Videoconferencing Leads UC Adoption Plans

October 03, 2013

Some 87 percent of enterprises surveyed by Infonetics Research plan to add videoconferencing to their UC architecture by August 2014, according to Diane Myers, Infonetics Research principal analyst. In fact, the adoption of videoconferencing is the “biggest change we’re seeing in unified communication deployments,” said Myers.

About 22 percent of respondents already have implemented portions of their UC architecture in a private cloud and 19 percent have done so in a public cloud, the study found.

Collaboration is the most common application deployed in the cloud, followed by conferencing and faxing.

For businesses that have not adopted unified communications, the top barrier is cost, Infonetics says.

Security, support and device options seem to be the most important issues.

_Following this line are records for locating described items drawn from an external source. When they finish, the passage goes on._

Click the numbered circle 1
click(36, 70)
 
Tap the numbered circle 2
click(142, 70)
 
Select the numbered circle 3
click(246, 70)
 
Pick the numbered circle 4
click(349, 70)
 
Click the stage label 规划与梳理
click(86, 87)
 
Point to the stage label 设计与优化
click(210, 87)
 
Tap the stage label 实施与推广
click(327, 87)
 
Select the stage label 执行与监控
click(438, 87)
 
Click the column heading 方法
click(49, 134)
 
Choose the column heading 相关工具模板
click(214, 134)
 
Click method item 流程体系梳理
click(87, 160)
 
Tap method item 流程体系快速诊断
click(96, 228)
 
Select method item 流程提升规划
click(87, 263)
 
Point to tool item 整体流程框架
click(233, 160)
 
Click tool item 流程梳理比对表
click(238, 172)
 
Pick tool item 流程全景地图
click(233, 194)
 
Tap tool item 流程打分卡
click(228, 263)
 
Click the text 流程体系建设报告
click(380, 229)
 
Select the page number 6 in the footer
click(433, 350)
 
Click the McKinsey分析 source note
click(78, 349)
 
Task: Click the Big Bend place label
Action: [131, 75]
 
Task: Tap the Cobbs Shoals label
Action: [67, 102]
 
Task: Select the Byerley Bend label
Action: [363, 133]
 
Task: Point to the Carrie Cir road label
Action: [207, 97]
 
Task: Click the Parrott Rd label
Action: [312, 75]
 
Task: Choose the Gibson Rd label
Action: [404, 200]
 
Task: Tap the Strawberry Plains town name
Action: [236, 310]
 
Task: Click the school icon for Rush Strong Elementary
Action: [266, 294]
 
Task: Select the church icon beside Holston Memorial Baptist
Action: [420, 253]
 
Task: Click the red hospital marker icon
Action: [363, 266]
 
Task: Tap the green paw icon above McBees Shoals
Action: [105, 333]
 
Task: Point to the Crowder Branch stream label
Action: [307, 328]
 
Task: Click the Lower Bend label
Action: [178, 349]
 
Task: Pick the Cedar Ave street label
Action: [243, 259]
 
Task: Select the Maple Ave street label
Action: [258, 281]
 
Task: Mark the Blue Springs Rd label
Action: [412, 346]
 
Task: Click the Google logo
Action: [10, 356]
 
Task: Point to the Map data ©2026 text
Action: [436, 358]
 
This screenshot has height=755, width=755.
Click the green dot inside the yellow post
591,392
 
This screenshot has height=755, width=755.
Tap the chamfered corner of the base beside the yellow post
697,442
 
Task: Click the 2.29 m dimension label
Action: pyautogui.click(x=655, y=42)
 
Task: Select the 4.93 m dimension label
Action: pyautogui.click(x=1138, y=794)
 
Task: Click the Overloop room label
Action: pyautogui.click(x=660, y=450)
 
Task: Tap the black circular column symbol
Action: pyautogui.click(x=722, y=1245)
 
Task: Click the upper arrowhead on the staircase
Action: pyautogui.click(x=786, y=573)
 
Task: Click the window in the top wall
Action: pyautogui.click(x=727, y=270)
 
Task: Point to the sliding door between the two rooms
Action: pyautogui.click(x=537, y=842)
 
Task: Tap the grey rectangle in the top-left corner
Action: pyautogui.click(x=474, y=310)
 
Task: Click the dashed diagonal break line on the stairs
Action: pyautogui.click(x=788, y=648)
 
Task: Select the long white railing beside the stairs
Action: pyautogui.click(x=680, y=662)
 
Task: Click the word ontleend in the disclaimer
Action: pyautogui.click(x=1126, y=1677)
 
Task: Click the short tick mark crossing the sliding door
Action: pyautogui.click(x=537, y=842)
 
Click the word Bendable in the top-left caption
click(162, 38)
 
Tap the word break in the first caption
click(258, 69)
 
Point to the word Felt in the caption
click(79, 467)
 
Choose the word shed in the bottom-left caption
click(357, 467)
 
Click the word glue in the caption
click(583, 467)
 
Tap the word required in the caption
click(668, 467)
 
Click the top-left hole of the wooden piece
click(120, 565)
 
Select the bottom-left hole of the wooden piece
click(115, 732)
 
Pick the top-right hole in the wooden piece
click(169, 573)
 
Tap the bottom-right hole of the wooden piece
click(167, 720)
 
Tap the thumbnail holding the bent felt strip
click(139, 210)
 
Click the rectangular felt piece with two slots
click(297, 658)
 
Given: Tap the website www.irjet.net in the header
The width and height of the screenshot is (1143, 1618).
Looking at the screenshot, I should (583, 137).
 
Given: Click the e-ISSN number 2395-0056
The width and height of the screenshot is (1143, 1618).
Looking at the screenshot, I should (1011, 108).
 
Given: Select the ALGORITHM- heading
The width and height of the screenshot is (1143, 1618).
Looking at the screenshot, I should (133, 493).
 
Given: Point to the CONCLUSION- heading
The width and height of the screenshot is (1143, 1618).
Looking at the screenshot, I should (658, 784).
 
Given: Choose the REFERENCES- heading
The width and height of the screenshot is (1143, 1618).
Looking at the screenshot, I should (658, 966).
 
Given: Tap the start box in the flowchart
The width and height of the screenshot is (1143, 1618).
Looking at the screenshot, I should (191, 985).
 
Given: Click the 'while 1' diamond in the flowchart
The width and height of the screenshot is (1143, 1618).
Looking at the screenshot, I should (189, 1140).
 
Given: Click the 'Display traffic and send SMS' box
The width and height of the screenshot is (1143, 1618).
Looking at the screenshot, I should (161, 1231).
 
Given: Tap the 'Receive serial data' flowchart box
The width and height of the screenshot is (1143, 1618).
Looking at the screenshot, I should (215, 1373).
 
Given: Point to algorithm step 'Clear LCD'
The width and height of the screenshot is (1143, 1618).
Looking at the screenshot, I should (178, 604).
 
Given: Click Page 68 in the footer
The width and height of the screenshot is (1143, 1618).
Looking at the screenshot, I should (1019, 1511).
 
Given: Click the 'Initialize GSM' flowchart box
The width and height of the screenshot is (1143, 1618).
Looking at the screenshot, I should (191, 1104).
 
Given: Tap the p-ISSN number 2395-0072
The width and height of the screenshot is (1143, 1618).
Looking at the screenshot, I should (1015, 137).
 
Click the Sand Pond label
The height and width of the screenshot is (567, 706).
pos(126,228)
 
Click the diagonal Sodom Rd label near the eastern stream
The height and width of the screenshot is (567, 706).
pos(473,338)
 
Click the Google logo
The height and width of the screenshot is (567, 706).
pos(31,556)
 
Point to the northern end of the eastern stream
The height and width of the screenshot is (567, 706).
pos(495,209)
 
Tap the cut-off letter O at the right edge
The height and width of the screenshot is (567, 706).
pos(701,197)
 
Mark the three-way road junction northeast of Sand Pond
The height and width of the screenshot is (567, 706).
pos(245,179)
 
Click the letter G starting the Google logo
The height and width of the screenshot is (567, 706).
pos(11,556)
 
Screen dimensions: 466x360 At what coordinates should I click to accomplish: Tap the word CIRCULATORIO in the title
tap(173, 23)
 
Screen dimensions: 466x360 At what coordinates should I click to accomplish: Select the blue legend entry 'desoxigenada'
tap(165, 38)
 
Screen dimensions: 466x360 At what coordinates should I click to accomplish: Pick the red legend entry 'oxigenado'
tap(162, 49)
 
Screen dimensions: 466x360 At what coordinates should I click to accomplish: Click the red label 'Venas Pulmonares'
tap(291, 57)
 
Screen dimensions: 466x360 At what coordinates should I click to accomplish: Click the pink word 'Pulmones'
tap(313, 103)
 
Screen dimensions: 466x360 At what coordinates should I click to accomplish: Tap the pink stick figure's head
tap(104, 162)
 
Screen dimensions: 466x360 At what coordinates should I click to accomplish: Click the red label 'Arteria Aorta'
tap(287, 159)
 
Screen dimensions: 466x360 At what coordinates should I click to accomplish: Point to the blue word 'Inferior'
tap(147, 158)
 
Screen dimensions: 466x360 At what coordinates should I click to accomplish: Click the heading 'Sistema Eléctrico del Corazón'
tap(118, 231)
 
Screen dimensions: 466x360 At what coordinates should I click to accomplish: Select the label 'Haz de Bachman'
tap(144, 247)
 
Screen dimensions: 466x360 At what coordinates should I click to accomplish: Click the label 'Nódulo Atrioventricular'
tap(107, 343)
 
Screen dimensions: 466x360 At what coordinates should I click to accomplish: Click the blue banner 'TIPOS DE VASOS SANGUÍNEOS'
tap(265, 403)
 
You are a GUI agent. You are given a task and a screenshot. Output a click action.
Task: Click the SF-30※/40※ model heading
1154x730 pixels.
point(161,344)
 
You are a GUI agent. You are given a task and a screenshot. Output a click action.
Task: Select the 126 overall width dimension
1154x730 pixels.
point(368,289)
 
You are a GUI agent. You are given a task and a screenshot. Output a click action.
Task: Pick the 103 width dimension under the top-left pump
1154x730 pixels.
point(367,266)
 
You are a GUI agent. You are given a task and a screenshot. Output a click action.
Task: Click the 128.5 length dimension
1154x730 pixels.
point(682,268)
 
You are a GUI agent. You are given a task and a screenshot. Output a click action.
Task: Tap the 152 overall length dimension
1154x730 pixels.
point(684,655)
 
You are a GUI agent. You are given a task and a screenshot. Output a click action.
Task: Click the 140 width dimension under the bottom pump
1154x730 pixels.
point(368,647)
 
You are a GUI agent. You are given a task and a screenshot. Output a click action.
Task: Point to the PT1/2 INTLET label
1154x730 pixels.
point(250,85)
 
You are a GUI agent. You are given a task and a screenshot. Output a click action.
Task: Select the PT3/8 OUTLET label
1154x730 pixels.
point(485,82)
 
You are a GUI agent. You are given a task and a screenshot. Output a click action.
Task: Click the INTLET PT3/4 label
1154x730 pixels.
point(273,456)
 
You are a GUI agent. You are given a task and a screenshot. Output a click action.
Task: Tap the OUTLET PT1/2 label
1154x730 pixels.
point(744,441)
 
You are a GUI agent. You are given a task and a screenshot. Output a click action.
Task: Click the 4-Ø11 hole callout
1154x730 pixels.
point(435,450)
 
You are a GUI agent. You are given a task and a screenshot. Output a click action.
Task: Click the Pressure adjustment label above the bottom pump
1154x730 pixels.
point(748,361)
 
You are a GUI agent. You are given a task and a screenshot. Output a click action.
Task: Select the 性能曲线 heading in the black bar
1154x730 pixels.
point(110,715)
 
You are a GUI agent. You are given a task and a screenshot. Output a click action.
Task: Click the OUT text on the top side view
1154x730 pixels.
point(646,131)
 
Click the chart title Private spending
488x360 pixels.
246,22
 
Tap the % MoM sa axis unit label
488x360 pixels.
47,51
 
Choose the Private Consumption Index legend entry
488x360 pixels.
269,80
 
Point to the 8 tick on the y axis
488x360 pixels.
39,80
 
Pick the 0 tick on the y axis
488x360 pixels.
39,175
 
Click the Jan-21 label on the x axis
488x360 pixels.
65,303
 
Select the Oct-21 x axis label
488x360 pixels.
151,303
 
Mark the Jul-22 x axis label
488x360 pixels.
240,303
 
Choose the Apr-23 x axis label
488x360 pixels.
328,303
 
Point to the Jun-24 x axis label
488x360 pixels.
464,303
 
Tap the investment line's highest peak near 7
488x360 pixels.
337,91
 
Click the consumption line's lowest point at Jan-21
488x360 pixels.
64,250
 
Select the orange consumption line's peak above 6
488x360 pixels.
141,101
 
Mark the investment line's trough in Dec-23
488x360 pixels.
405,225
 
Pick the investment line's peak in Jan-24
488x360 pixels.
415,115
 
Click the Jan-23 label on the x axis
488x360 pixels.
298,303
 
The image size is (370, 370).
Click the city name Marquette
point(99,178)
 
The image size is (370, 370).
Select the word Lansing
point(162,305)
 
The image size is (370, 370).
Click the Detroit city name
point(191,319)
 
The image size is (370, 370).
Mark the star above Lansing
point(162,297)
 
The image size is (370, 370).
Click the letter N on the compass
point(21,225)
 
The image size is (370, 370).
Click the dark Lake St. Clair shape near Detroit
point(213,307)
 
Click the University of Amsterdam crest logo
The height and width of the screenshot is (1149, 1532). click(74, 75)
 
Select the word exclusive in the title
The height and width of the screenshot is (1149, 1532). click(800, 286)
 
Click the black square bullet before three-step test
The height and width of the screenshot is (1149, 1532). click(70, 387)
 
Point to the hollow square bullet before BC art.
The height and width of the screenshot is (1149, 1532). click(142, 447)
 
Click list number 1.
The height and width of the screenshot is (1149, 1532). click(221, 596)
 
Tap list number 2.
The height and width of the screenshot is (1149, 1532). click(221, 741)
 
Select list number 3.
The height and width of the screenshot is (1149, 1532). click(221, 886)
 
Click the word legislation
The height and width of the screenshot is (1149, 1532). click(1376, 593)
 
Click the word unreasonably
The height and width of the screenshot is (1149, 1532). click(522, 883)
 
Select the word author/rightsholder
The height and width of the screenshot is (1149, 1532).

On the other hand, a reasonable observer would be hard pressed to discriminate between those issues and price or innovative service offers as key values.

Wainhouse Research forecasts the unified communications services segment will grow to $13.4 billion by 2013 with a compound annual growth rate of 19 percent.

Of that amount, hosted voice providers which earned $18 million in 2008 will earn $3.4 billion in 2013.

Messaging providers that booked just $1.3 million in 2008 revenue will sell $3.1 billion in 2013, in part because messaging platforms are adding UC features as well.

The audio conferencing services market will see significant minute-usage growth, but only small revenue growth due to falling average selling prices.

Hosted video bridging is not expected to grow in any significant way, Wainhouse Research expects.

The shift to cloud-based services will not be matched by sales growth of UC products such as business phone systems, though. UC product growth is forecast to hover around one percent, hampered by stagnation in the telephony market.

The global market for enterprise cloud-based services will grow from $18.3 billion in 2012 to $31.9 billion in 2017, according to Analysys Mason.

The year-over-year growth rate will be 17 percent in 2013, but will decrease during the next five years as the size of the cloud services market increases overall.

Software-as-a-service (SaaS) accounted for 66 percent of revenue in 2012, while 33 percent was related to infrastructure-as-a-service (IaaS). The revenue split will change during the next five years, as the share of revenue from infrastructure as a service increases to 43 percent by 2017.